As prerequisite knowledge, it’s good to know that this is a game called Nim. Nim has a winning strategy: take XOR of the number of stones in all piles $A_i$, and if the result is anything other than 0, the person whose turn it is can always win with optimal moves. When your turn comes in a winning state with XOR != 0, by cleverly removing a certain number of stones from a certain pile, you can transition to a state with XOR = 0. Conversely, from a state with XOR = 0, no matter what choice you make, you inevitably transition to a state with XOR != 0 (winning state). Since the total number of stones decreases as turns progress, the game will always end. This is apparently called a Grundy number.
Based on this, let’s proceed with consideration. It says “by moving 0 or more stones less than $A_1$ from the first pile to the second pile…”, so we only need to consider the first two piles. From now on, let $A=A_1$, $B=A_2$, $X = A_3 \oplus A_4 \oplus \cdots \oplus A_N$. Also, rephrase the “move” operation as changing $A$ to $a$ and $B$ to $b$. Then, while satisfying the following conditions, we should maximize $a$ as much as possible (minimum number of stones to “move”).
$$ a + b = A + B = S \ a \oplus b = X \ 1 \leq a \leq A \ $$
This can be solved by digit DP. Let $dp_{i,j,k}$ be the maximum value of $a$ when looking up to the $i$-th digit from the bottom. However, if there’s a carry to the digit above, $j=1$, and if $a$ exceeds $A$ when looking up to the $i$-th digit, $k=1$. Looking at about 50 digits is sufficient.
I’ll add comments to the submitted code. Initial values are as follows:
rep(a, 2) {
ull b = a ^ (X & 1); // b is determined from a
ull carry = a & b;
ull _sum = a ^ b;
if (_sum != (S & 1)) continue; // Skip if sum isn't S in the first place
ull over = a > (A & 1);
chmax(dp[0][carry][over], a);
}
Transition from dp[i][j][k] is as follows. Since it’s distribution DP, we look at the i + 1-th digit.
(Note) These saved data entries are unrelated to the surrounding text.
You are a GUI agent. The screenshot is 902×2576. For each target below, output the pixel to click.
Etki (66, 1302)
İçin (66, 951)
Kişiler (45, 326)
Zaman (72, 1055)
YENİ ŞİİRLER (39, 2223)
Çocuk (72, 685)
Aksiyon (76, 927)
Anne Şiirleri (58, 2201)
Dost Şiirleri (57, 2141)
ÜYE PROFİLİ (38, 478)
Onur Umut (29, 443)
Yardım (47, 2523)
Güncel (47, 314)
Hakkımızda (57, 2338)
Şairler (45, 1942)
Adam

rep(i, M-1) rep(j, 2) rep(k, 2) rep(a, 2) {
if (dp[i][j][k] == -1) continue;
ull ni = i + 1;
ull b = a ^ ((X >> ni) & 1); // b is determined from a
ull _sum = (a + b + j) & 1; // When calculating sum, consider carry from lower digit
ull _carry = ((a + b + j) & 2) > 0; // Determine if there's carry to ni+1 digit
if (_sum != ((S >> ni) & 1)) continue; // Skip if sum isn't S in the first place
ull over;
if (a > ((A >> ni) & 1)) over = 1; // When looking up to ni digit, determine if a exceeds A
if (a < ((A >> ni) & 1)) over = 0;
if (a == ((A >> ni) & 1)) over = k;
chmax(dp[i+1][_carry][over], dp[i][j][k] | (a << ni)); // Update dp
}
I couldn’t solve it on my own. The explanation video is very clear and truly helpful.